▸ **WHAT YOU ARE ASKED TO DO**: Please produce an exact transcription of the lines from the one containing "Expand the headers" through the last line of the entries, leaving out every picture.

MATERIAL SHOWN Block Start

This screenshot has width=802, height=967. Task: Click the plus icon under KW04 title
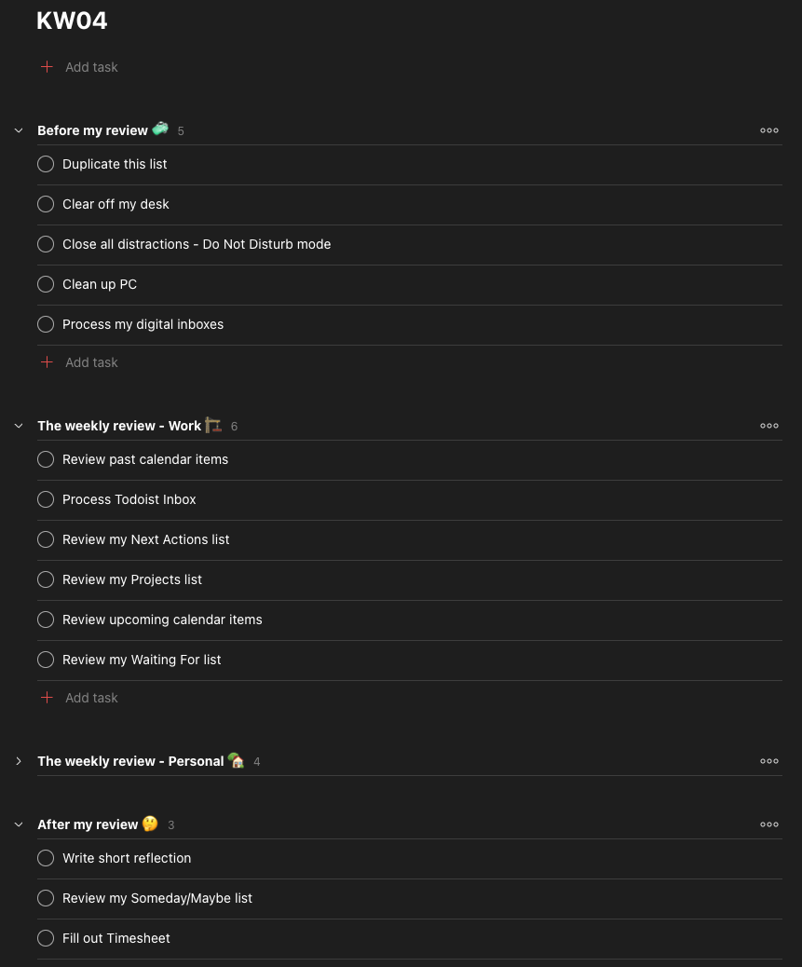coord(47,66)
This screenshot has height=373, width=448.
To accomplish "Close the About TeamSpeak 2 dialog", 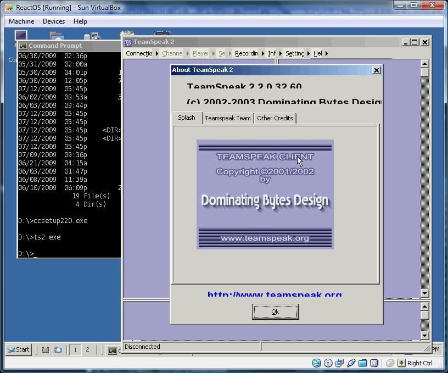I will pos(376,70).
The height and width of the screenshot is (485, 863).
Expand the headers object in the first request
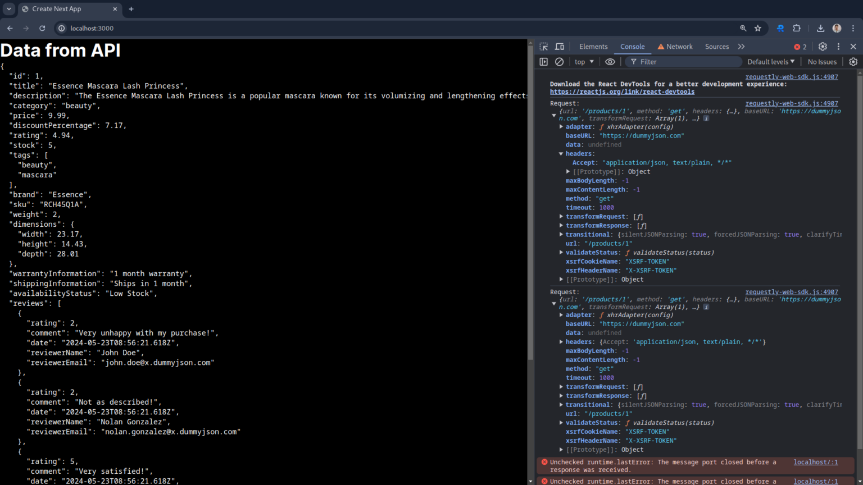click(x=561, y=153)
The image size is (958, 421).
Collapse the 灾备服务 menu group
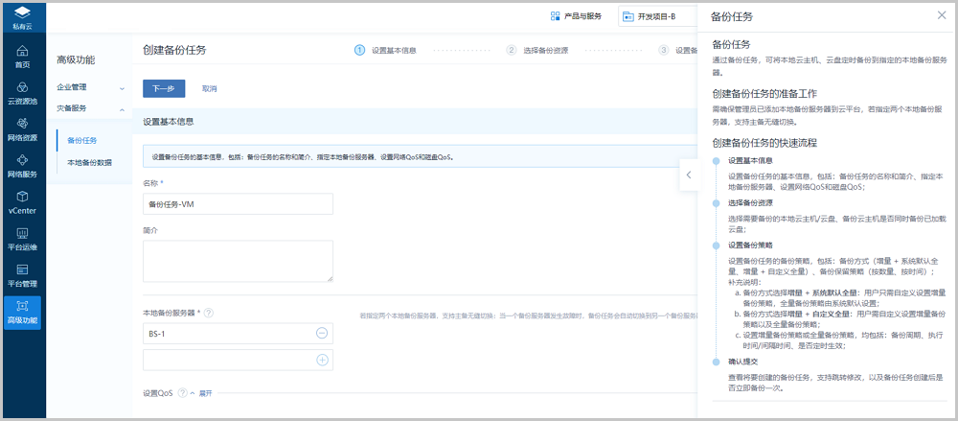[x=90, y=108]
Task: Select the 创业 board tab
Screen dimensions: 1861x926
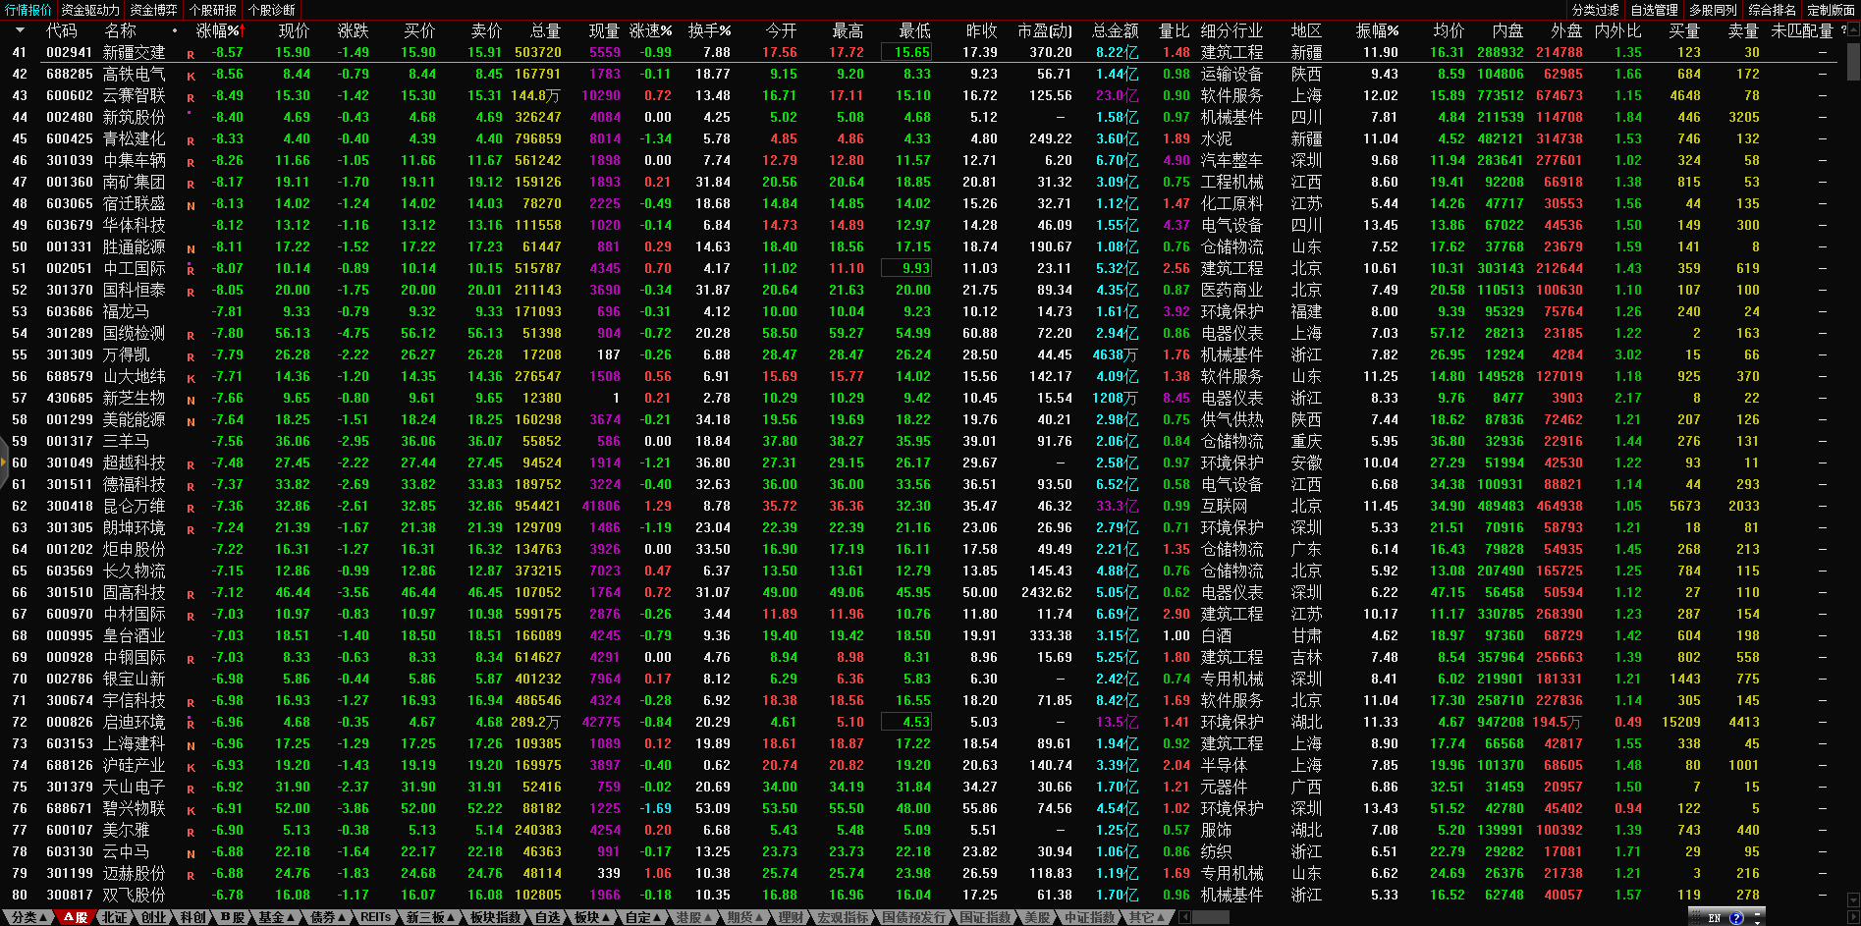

MATERIAL SHOWN Block End

▸ **OUTPUT BELOW**:
Expand the headers object in the first request
click(x=561, y=153)
The image size is (958, 421).
Collapse the 灾备服务 menu group
[x=90, y=108]
Task: Select the 创业 board tab
Screen dimensions: 1861x926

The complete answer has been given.